Charles Hinman

Painter

Charles Hinman visited CCA and in conversational style, revealed his 2D and shaped 3D canvases from the 60’s to present. We learned that his pieces have been collected by the Met and the Whitney Museums, in addition to across the U.S., Europe and Japan. His biggest influence is in Minimalist art after a time of Abstract Expressionism, DeKooning and Pollock, and was partnered with Frank Stella’s paintings, constructions and sculpture in the exhibition, & Shape and Structure”
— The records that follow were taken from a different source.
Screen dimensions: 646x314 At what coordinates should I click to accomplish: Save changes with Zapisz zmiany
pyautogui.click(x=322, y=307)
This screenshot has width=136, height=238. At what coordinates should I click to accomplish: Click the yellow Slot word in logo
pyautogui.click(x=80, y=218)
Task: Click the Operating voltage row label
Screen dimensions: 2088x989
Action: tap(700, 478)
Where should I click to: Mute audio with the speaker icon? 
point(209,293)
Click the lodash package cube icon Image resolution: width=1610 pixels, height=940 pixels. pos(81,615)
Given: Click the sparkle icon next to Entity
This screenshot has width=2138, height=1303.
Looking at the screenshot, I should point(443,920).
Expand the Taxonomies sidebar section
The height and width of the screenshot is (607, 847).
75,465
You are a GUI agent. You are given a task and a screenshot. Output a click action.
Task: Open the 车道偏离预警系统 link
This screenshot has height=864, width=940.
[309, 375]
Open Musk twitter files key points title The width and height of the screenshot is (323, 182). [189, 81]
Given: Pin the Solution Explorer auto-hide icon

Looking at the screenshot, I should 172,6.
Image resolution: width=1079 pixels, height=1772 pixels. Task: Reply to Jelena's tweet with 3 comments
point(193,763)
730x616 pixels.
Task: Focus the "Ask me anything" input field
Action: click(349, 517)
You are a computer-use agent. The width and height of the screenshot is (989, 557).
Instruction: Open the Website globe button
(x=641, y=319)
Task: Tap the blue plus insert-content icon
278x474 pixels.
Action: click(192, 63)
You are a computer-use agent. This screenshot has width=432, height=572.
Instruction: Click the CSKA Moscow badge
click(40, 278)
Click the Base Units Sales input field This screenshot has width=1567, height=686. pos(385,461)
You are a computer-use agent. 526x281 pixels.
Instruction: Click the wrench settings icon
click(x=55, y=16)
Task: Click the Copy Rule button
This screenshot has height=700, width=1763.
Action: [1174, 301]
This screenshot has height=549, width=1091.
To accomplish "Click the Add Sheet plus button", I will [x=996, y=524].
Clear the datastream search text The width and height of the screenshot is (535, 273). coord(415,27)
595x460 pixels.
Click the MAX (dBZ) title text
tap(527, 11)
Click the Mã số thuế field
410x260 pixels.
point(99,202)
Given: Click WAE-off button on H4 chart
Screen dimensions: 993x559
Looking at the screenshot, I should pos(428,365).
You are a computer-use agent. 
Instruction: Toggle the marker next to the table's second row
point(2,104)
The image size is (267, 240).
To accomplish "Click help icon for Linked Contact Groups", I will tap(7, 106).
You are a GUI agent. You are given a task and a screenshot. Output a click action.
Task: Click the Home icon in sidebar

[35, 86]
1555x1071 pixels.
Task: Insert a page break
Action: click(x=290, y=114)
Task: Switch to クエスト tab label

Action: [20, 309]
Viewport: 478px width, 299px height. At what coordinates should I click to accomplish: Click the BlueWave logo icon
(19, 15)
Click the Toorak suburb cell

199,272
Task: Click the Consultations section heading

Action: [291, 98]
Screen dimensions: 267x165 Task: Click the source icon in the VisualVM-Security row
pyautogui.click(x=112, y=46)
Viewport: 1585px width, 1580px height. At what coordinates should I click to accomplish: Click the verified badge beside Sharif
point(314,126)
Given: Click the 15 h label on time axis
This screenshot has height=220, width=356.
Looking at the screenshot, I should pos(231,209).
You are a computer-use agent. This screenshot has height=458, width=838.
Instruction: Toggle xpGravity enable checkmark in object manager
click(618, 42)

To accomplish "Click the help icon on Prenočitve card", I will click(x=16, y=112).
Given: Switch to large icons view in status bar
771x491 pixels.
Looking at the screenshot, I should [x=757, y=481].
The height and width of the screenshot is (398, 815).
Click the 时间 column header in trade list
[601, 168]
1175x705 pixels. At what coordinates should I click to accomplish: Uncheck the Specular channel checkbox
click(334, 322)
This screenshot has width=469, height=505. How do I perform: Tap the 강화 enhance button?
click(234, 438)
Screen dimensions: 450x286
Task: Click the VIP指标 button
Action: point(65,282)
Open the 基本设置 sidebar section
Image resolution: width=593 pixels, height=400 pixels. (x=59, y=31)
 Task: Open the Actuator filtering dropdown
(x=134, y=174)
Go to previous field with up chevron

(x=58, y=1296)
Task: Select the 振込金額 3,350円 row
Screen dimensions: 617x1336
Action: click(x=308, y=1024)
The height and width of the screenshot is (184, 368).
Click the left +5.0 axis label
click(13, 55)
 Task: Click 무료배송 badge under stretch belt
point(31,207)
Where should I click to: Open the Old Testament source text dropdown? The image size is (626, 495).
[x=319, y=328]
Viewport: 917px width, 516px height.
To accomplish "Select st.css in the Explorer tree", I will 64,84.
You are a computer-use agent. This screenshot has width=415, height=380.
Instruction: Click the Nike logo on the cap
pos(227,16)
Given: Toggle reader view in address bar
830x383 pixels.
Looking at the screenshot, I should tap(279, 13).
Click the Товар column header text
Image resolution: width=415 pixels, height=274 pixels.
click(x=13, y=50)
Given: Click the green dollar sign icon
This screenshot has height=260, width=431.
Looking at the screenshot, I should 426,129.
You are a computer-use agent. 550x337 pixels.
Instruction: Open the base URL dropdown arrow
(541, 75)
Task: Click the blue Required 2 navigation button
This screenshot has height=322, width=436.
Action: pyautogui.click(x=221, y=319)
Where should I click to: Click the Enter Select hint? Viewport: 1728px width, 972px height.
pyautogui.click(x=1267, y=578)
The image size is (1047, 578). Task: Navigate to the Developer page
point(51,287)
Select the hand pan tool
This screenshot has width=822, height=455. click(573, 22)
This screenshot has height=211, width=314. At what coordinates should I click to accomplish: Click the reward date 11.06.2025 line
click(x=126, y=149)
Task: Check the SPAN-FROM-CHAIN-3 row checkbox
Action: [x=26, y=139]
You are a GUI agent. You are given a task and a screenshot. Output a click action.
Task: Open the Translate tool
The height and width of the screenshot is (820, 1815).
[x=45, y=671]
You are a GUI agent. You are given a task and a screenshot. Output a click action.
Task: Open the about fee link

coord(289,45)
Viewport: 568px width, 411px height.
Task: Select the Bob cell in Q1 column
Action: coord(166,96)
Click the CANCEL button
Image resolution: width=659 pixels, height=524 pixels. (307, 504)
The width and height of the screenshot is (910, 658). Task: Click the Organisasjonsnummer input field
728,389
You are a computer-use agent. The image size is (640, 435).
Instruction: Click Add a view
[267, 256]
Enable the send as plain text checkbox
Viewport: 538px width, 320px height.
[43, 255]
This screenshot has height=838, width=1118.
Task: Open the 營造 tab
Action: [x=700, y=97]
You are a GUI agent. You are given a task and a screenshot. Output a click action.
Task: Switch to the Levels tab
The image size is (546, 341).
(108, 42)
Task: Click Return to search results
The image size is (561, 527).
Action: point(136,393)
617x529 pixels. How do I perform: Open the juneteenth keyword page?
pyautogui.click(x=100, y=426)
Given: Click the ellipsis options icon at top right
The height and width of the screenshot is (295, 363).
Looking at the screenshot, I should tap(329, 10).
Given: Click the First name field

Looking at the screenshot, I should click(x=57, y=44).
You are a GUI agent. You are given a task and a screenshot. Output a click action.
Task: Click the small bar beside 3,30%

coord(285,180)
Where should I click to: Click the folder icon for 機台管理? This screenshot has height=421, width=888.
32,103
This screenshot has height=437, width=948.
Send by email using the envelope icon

An American pioneer of hard-edged shaped canvases, Charles Hinman has had a distinguished career and inexorable commitment to a single idea. Hinman has been painting hard-edged shaped abstract canvases for over half a century. His active involvement as a painter parallels Frank Stella during the mid 1960’s, when both artists became involved in changing the format of a painting from a mainstay rectilinear surface to other improbable shapes. In some ways, Hinman’s early painting from 1964 became a touchstone for artists who gradually began to focus their attention on the shaped canvases. The genre, in which both he and Stella were major practitioners, evolved during a strategic period in the story of contemporary abstract painting, a period that refuted the authority of the gesture in favor of geometric space. As new variations on this theme began to arrive on the scene, works by Leon Polk Smith, Ellsworth Kelly and Ron Gorchov, among others, received critical attention.